Chamberlain recounted to Fanny another evolution in his soldierly persona, courtesy of Adjutant John M. Brown, that took place near Hartwood Church on November 22:

"Mr. Brown took the opportunity today of cutting my beard to suit his notion of my face. He has left me with a ferocious moustache & my bit of an imperial only. The ends of the moustache he has waxed & twisted & they reach positively to the angle of my jaw (you have no angle on yours) & would almost meet under my chin. Mr. B. thinks he has me now to suit him - especially for a profile.
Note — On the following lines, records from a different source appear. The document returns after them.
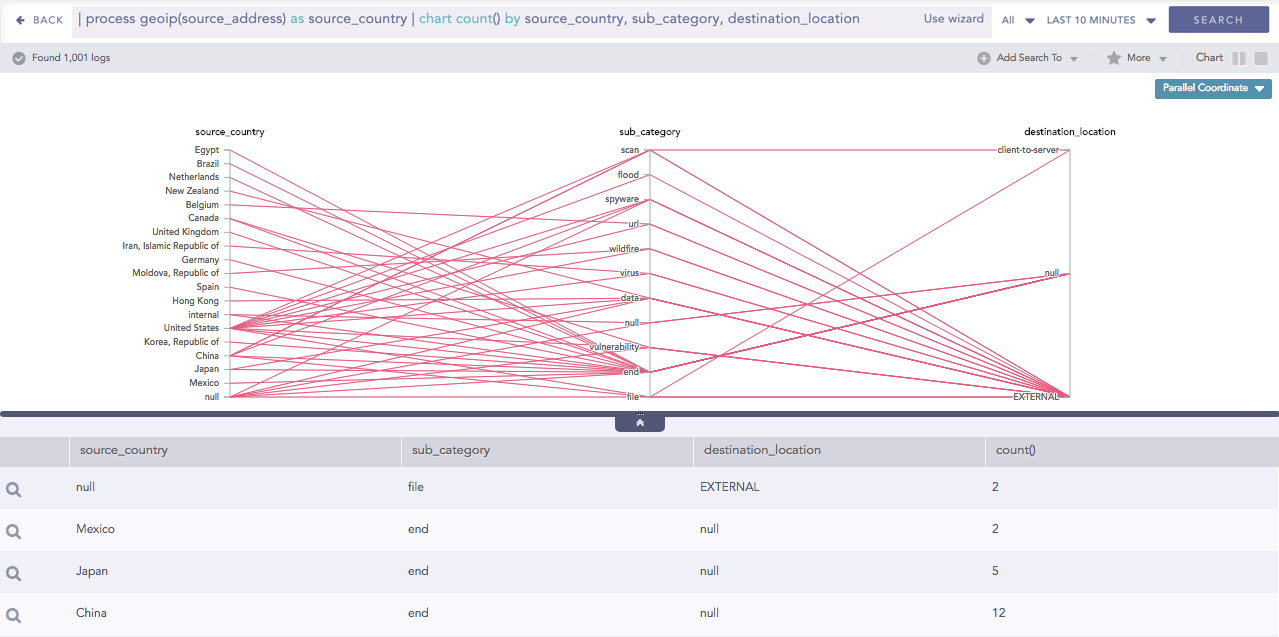Click the magnifier icon in the Mexico row
1279x637 pixels.
pyautogui.click(x=14, y=530)
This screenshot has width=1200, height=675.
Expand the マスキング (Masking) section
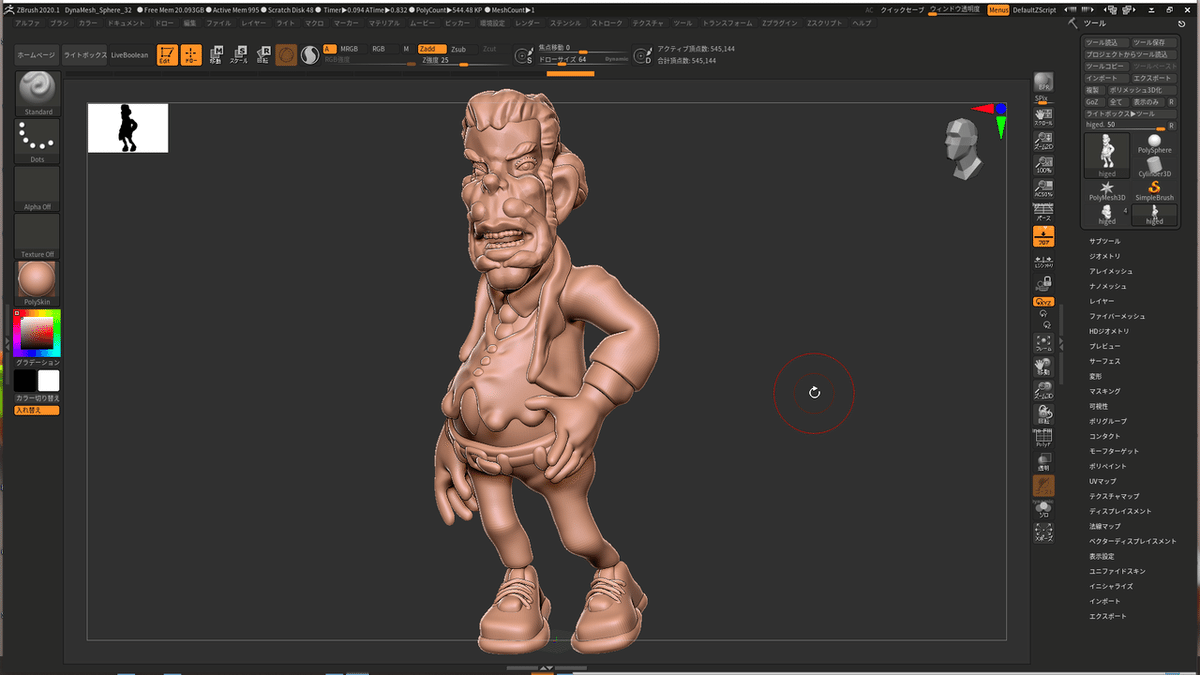[1105, 391]
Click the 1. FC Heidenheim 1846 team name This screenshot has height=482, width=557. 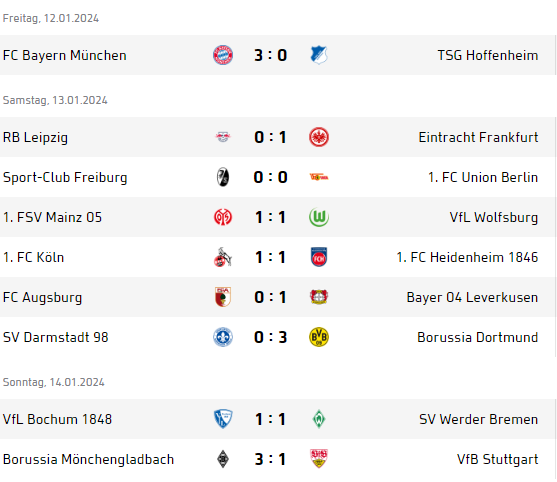[x=467, y=257]
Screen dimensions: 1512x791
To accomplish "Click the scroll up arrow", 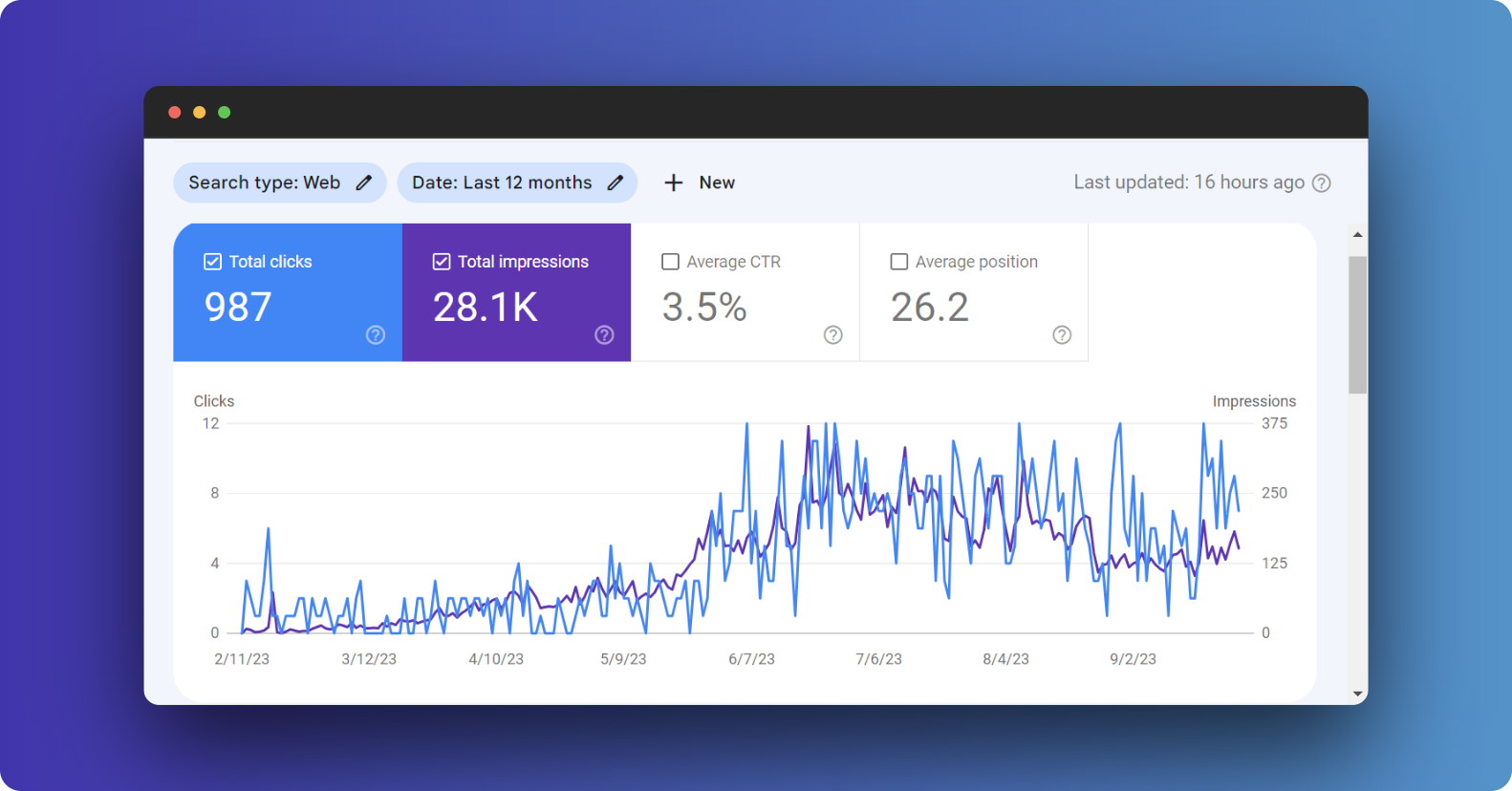I will 1357,234.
You would not know me."

He concluded his letter with a hopeful, yet what must have been for Fanny an ominous prediction: "We are on for Richmond once more & finally we shall take it this time you may be sure. But we have got to fight all our way from Fredericksburg, I suppose."

And fight the Twentieth did. Though their losses (4 killed, 32 wounded) paled beside those of many other units, the regiment, as Chamberlain informed Fanny, "nobly stood the trial." It was a precursor, and a portent, of greater deeds to come.